La famille, comme avant chez Kore-eda, comme auparavant chez Ozu avec qui la filiation est évidente (pensons par exemple à Voyage à Tokyo), tient le rôle principal dans The third murder, car elle forme le lien essentiel entre les assez nombreux personnages et représente le véritable moteur narratif. A la fois source de plaisir et surtout de douleur, elle perpétue ici la vie et la mort en engendrant enfants et crime, amour naturel et violence destructrice, absence apaisante et présence étouffante. C'est ainsi que, à travers un miroir sur les relations père/fils se dédoublant à n'en plus finir (rappelant par cette structure, mais en moins élaboré et plus confus, le précédent Tel père, Tel Fils, véritable bijou de composition) Kore-eda joue sur des effets de symétrie pour mieux unir puis séparer, rapprocher puis éloigner, réunir puis opposer ceux qui habitent son film.

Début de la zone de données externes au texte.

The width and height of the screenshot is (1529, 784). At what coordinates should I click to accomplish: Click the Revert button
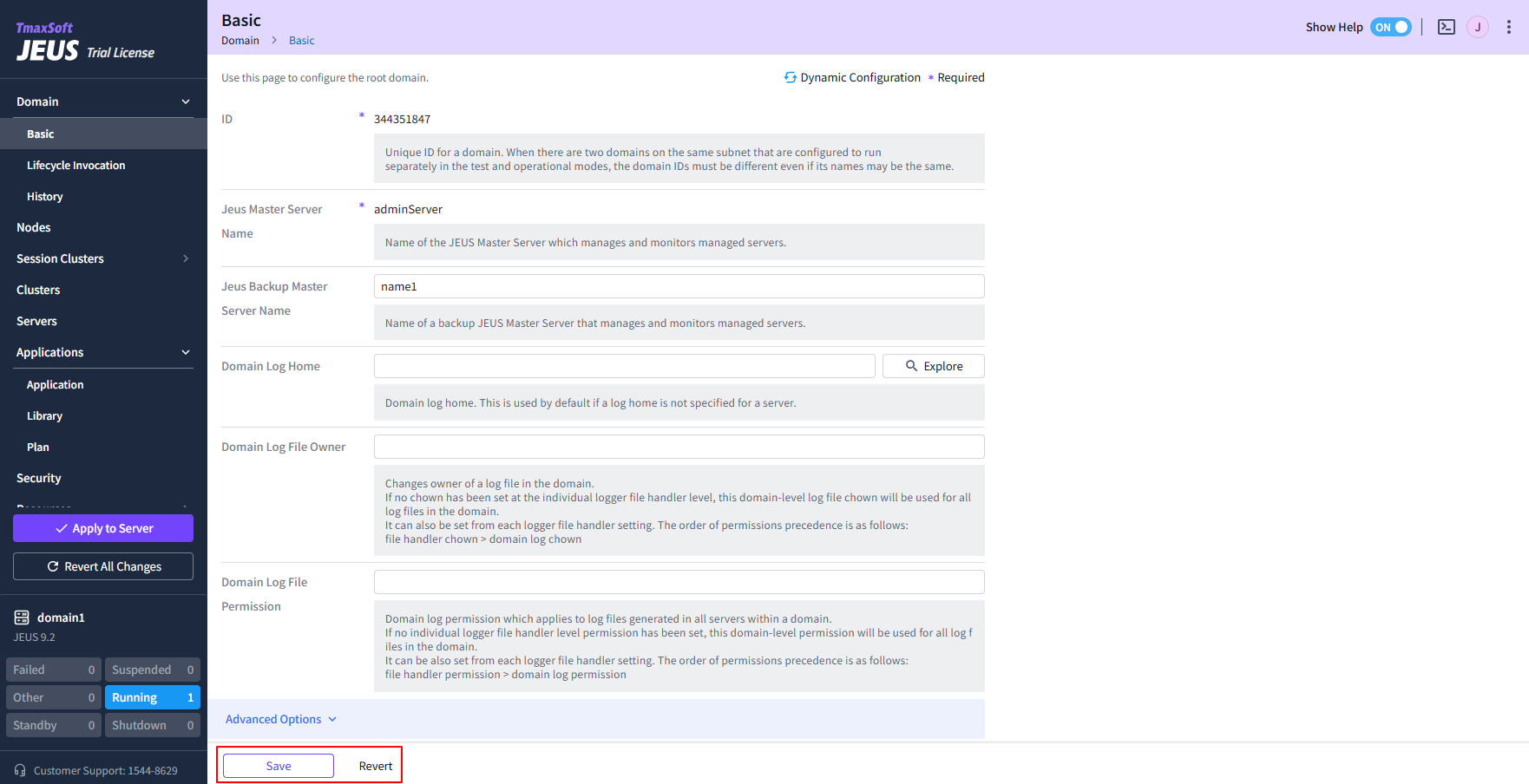click(375, 766)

Ceux-ci, dans ce polar aux couleurs de la nuit et à l'obscurité des lieux fermés, se meuvent tous dans l'ombre d'une vie cachée, mystérieuse et indémêlable. À mesure qu'ils se découvrent – pour mieux montrer leur masque pourrait-on dire – le récit se tisse, puis se défait et se retisse au fil des nouvelles révélations et autres dénis de l'accusé. Le témoignage de ce dernier devient d'ailleurs central car récit dans le récit, réécriture de la réalité à travers les divagations de son imagination et les caprices insondables de sa création narrative venant y poser des nouvelles strates comme sur un palimpseste. Et puisque Kore-eda nous confisque les faits objectifs (il semble que pour lui l'histoire compte plus que la vérité), c'est la voix de Misumi qu'on écoute nous guider et nous égarer parmi les méandres de son rêve de la réalité - qui elle-même est un autre rêve puisque fiction.

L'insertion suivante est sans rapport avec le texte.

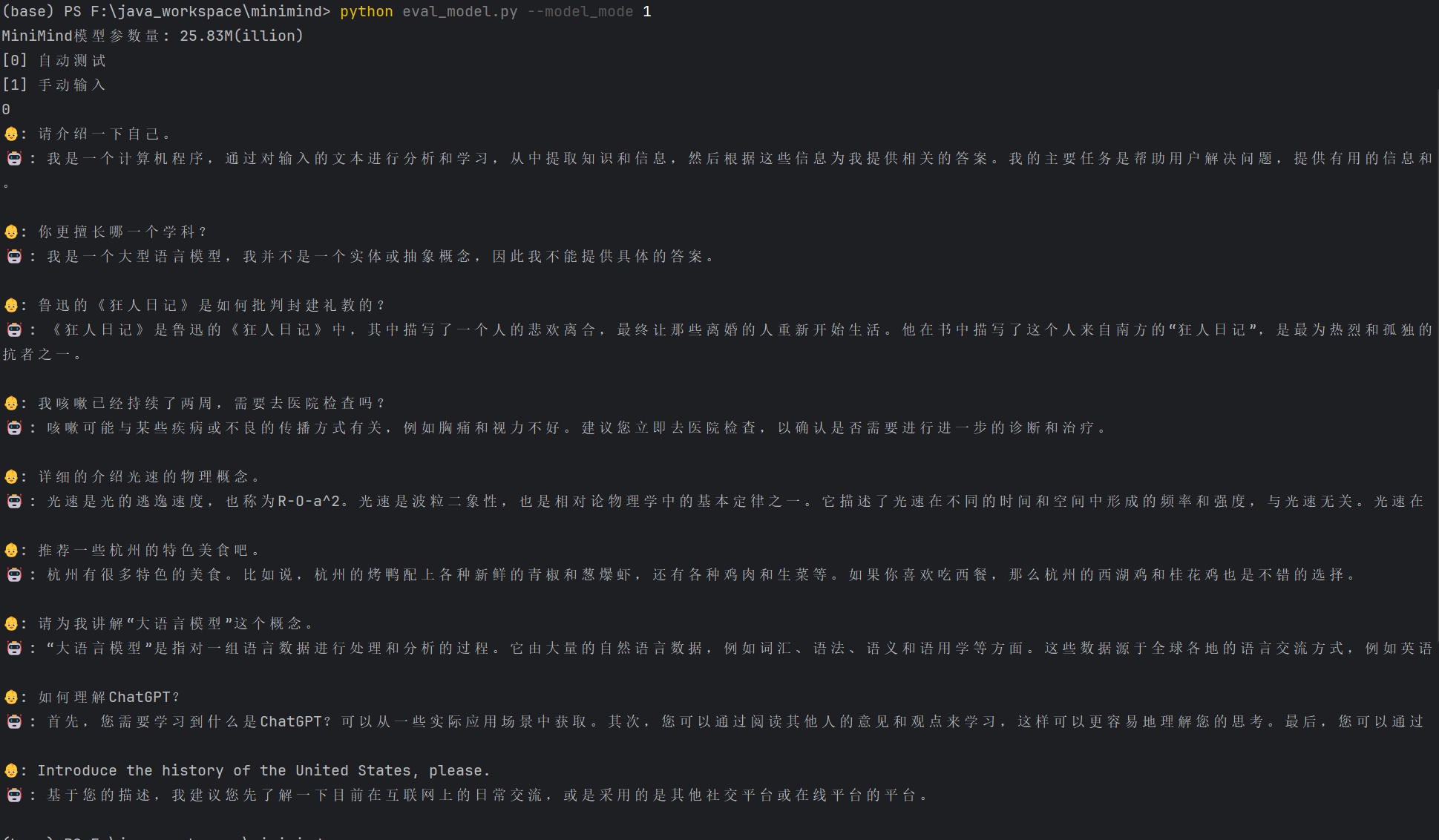Image resolution: width=1439 pixels, height=840 pixels.
Task: Click the user emoji beside "如何理解ChatGPT"
Action: 11,698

Si Kore-eda s'était lancé déjà lancé dans le genre sans vraiment l’approfondir dans le précédent Après la tempête, il s'y livre ici sans remords ni changement brusque et soudain de direction. Avec un certain brio, faut-il dire, grâce à un soin particulier apporté à l'image (les scènes au parloir particulièrement) et surtout au scénario (écriture intelligente quoique un peu trop insistante sur les parallélismes des relations parents/enfants), le tout dans un rythme jamais nerveux comme il est d'usage mais plutôt (parfois trop) léger comme un songe éveillé – revêtant quelquefois la forme d'un cauchemar – laissant le temps à la réflexion – la nôtre cette fois-ci. Toutefois, la question de la pertinence de la Justice, vaguement soulevée, aurait pu être plus travaillée et donner ainsi plus de contenu à un film un peu superficiel et manquant de profondeur.